++++ SELECTION

I advise you do some research and learn what others feed fry of the particular species you have and get the benefit of their experience on your side.


----------



## Merman (Nov 23, 2009)

...nauplii eggs are really not that expensive, you use very little for each hatch...and they're very simple to hatch: two upturned pop bottles/bottom of bottle cut off/chop stick through each side/hang into tank/suspend on tank edge and glass lid/aerate/add: nauplii eggs (start with approx. 1/4 tsp - increase as fry require more) + 2 heaping tbsp. sea salt + 1/4 tsp baking soda - they'll hatch in about 24 hrs. - ta da!!!
...get a shrimp net to rinse out the salt, a wine glass (use to hold up to different light to see if your shrimp are hatching), turkey basters (come in handy for rinsing salt off/removing debris from fry tank, etc.) 10$ and a trip to your nearest dollar store should do the trick.


----------



## DaFishMan (Dec 19, 2006)

For my endler fry I mix various flakes/pellets/freeze-dried/dehydrated foods 
then use a dedicated coffee grinder to mix it at desired consistency. Also feed microworms when I have them. 

Auto-feeder for fry would be so helpful. I started using an eheim auto-feeder which is working great so far for the adult fish. Wish I could fit one over my bn tank.


----------

++++++++

- _WORK TO DO_
#1 Quote the fry-feeding thread word for word, starting with "I advise you" and going on through "hrs. - ta da!!!".
#2 In the records, write out the lines starting with the line with "Where should I click to: Click the family" and going on through the line with "will (x=180, y=294).", with "drop-down list" in place of "dropdown" and nothing else changed. Return only those lines.

++++ DATA PROVIDED

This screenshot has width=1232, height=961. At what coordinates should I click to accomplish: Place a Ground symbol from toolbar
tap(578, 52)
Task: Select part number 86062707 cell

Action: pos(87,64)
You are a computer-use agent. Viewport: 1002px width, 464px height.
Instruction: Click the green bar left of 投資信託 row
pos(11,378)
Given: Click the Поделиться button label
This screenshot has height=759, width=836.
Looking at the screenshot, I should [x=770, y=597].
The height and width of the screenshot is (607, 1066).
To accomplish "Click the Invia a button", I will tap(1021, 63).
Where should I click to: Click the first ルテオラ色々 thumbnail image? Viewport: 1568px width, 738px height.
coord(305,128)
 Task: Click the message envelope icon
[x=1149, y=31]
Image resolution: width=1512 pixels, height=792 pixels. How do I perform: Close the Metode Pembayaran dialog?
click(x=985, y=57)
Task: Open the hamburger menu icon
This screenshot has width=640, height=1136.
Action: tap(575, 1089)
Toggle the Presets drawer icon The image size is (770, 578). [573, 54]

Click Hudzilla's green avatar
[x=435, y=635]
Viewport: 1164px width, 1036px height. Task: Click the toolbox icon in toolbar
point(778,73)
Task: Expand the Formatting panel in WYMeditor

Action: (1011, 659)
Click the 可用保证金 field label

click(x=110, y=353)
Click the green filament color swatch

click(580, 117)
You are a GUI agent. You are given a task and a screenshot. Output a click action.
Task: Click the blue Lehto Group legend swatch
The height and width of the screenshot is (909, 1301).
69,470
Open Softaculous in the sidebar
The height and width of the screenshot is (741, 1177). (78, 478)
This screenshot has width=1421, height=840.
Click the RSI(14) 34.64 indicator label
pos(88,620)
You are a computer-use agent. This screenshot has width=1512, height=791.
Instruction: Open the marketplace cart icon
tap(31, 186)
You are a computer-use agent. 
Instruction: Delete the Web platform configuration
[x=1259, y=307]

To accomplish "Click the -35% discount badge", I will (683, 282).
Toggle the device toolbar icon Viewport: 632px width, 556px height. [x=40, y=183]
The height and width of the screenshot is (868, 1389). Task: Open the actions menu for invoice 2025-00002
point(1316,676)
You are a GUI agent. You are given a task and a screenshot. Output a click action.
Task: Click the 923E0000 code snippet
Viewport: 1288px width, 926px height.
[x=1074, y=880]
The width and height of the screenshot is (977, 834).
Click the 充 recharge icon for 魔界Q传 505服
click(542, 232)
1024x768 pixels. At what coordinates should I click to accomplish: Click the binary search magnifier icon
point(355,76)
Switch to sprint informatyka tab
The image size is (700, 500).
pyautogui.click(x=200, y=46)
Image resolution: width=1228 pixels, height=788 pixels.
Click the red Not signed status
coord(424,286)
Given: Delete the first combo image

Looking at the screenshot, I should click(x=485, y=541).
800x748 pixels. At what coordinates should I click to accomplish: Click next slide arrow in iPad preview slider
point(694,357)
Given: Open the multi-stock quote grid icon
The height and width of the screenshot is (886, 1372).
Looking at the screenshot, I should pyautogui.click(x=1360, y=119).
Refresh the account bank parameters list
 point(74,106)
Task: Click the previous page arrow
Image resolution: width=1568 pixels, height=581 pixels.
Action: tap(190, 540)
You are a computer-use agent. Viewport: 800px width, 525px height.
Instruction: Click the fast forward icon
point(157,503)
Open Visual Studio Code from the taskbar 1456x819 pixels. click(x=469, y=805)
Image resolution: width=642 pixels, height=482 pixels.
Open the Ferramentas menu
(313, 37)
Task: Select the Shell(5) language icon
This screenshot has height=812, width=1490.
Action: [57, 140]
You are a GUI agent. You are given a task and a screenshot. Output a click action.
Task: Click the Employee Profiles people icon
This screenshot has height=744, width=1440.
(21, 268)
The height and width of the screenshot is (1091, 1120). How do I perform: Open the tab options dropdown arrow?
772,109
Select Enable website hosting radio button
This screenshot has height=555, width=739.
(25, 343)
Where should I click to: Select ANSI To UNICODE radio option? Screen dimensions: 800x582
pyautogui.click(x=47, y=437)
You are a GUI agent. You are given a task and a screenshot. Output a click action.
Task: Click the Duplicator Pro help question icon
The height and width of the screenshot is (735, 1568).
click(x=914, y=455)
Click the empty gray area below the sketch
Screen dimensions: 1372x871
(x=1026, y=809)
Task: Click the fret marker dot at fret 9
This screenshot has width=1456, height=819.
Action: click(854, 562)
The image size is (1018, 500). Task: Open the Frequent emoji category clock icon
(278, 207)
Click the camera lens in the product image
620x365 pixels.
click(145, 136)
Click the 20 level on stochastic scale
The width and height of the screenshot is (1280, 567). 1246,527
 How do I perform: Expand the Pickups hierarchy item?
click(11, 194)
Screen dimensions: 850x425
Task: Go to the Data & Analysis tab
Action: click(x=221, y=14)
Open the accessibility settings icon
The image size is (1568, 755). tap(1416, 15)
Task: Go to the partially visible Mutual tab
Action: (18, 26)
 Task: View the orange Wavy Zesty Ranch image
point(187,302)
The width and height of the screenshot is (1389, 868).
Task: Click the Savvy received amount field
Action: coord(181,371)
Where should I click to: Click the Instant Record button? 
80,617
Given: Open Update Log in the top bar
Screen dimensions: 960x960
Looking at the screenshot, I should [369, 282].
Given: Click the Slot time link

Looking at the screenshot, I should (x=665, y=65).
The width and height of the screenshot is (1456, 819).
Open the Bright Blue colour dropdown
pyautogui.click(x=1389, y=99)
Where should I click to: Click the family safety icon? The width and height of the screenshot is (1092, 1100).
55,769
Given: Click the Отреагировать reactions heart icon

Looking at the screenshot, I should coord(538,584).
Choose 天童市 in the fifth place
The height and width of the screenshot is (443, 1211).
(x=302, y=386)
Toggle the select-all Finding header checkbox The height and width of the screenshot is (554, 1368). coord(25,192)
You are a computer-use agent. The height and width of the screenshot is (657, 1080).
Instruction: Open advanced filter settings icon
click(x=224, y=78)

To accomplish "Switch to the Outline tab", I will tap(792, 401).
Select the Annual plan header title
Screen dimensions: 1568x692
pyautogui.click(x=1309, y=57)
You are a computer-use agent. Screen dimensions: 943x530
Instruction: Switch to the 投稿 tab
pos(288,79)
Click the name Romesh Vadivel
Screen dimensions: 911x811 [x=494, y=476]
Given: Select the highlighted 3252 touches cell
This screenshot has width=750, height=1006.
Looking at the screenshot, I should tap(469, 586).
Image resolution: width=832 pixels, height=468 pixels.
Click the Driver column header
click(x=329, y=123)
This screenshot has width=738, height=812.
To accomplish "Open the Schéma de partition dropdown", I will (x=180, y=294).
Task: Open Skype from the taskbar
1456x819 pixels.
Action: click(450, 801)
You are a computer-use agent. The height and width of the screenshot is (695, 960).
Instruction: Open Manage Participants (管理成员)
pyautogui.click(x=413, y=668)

++++++++

- _ANSWERS TO THE TASKS_
#1
I advise you do some research and learn what others feed fry of the particular species you have and get the benefit of their experience on your side.


----------



## Merman (Nov 23, 2009)

...nauplii eggs are really not that expensive, you use very little for each hatch...and they're very simple to hatch: two upturned pop bottles/bottom of bottle cut off/chop stick through each side/hang into tank/suspend on tank edge and glass lid/aerate/add: nauplii eggs (start with approx. 1/4 tsp - increase as fry require more) + 2 heaping tbsp. sea salt + 1/4 tsp baking soda - they'll hatch in about 24 hrs. - ta da!!!

#2
Where should I click to: Click the family safety icon? The width and height of the screenshot is (1092, 1100).
55,769
Given: Click the Отреагировать reactions heart icon

Looking at the screenshot, I should coord(538,584).
Choose 天童市 in the fifth place
The height and width of the screenshot is (443, 1211).
(x=302, y=386)
Toggle the select-all Finding header checkbox The height and width of the screenshot is (554, 1368). coord(25,192)
You are a computer-use agent. The height and width of the screenshot is (657, 1080).
Instruction: Open advanced filter settings icon
click(x=224, y=78)

To accomplish "Switch to the Outline tab", I will tap(792, 401).
Select the Annual plan header title
Screen dimensions: 1568x692
pyautogui.click(x=1309, y=57)
You are a computer-use agent. Screen dimensions: 943x530
Instruction: Switch to the 投稿 tab
pos(288,79)
Click the name Romesh Vadivel
Screen dimensions: 911x811 [x=494, y=476]
Given: Select the highlighted 3252 touches cell
This screenshot has width=750, height=1006.
Looking at the screenshot, I should tap(469, 586).
Image resolution: width=832 pixels, height=468 pixels.
Click the Driver column header
click(x=329, y=123)
This screenshot has width=738, height=812.
To accomplish "Open the Schéma de partition drop-down list", I will (x=180, y=294).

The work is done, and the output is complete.